**To do:** Lines to be reproduced exactly: the one that holds "Unlock Big Discounts" and all those after it through the end of the data. Include no others.

**Provided records:**
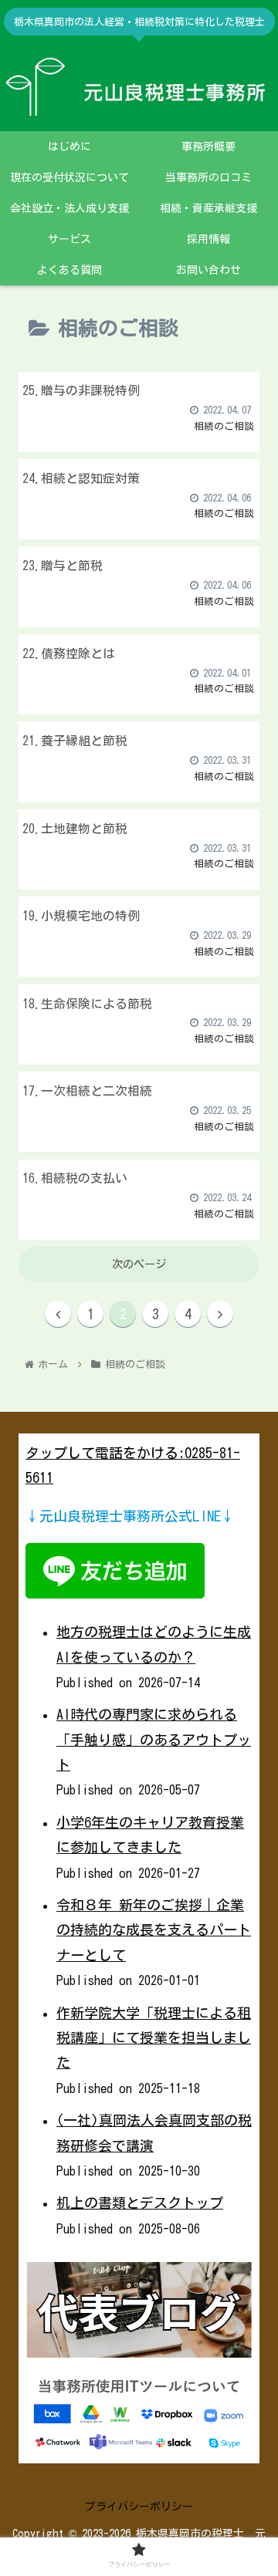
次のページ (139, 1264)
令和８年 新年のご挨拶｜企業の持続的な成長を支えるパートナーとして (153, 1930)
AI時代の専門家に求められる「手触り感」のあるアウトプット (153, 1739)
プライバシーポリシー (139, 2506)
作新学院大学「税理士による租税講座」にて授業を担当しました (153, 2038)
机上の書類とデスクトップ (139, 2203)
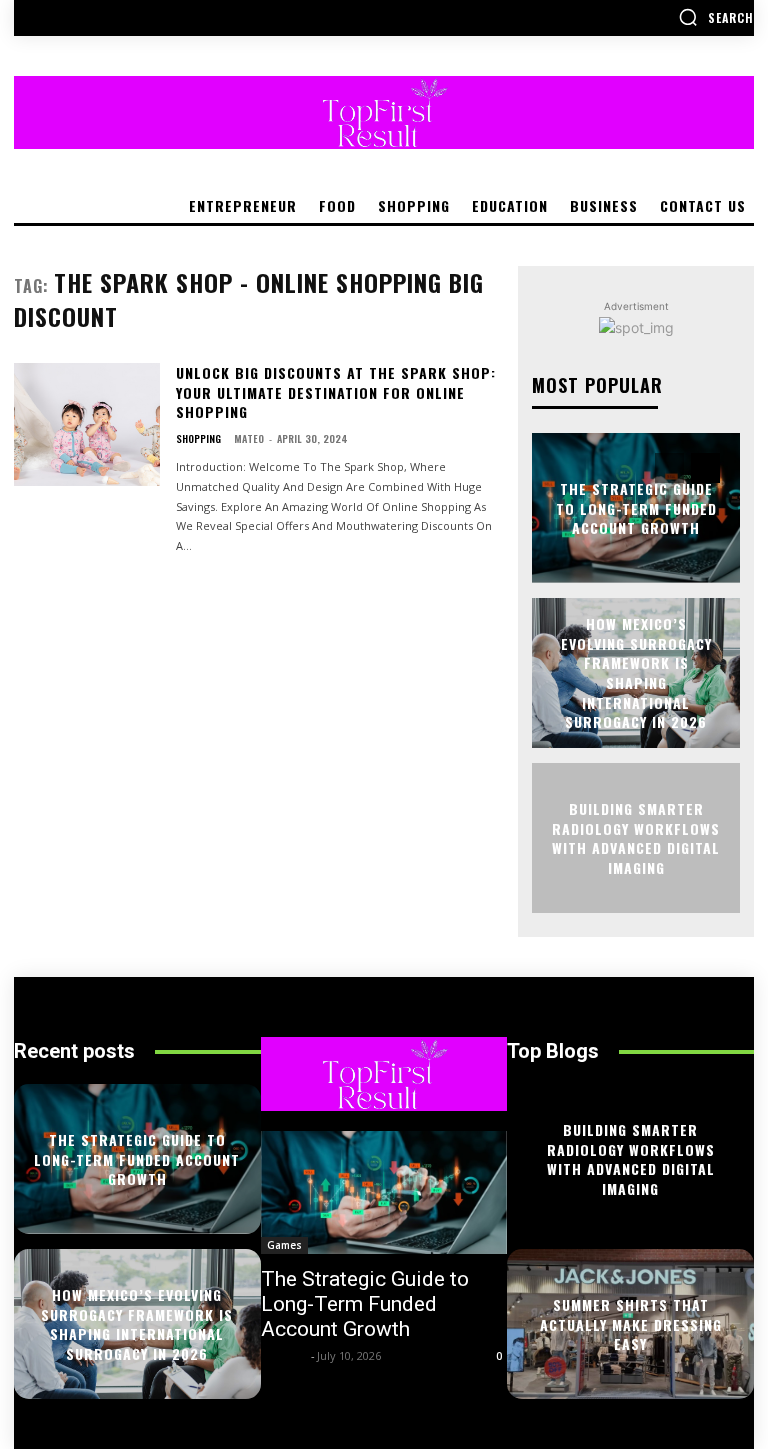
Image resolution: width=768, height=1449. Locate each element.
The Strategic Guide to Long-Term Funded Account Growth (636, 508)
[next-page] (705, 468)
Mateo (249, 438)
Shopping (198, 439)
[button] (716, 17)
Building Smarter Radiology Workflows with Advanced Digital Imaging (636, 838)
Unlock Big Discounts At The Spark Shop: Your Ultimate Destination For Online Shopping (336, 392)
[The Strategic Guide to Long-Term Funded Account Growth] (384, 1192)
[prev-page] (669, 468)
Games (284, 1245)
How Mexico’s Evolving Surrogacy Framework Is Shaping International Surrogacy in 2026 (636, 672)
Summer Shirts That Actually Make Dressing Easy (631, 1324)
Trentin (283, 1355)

**Response to the exercise:**
Unlock Big Discounts At The Spark Shop: Your Ultimate Destination For Online Shopping (336, 392)
[The Strategic Guide to Long-Term Funded Account Growth] (384, 1192)
[prev-page] (669, 468)
Games (284, 1245)
How Mexico’s Evolving Surrogacy Framework Is Shaping International Surrogacy in 2026 (636, 672)
Summer Shirts That Actually Make Dressing Easy (631, 1324)
Trentin (283, 1355)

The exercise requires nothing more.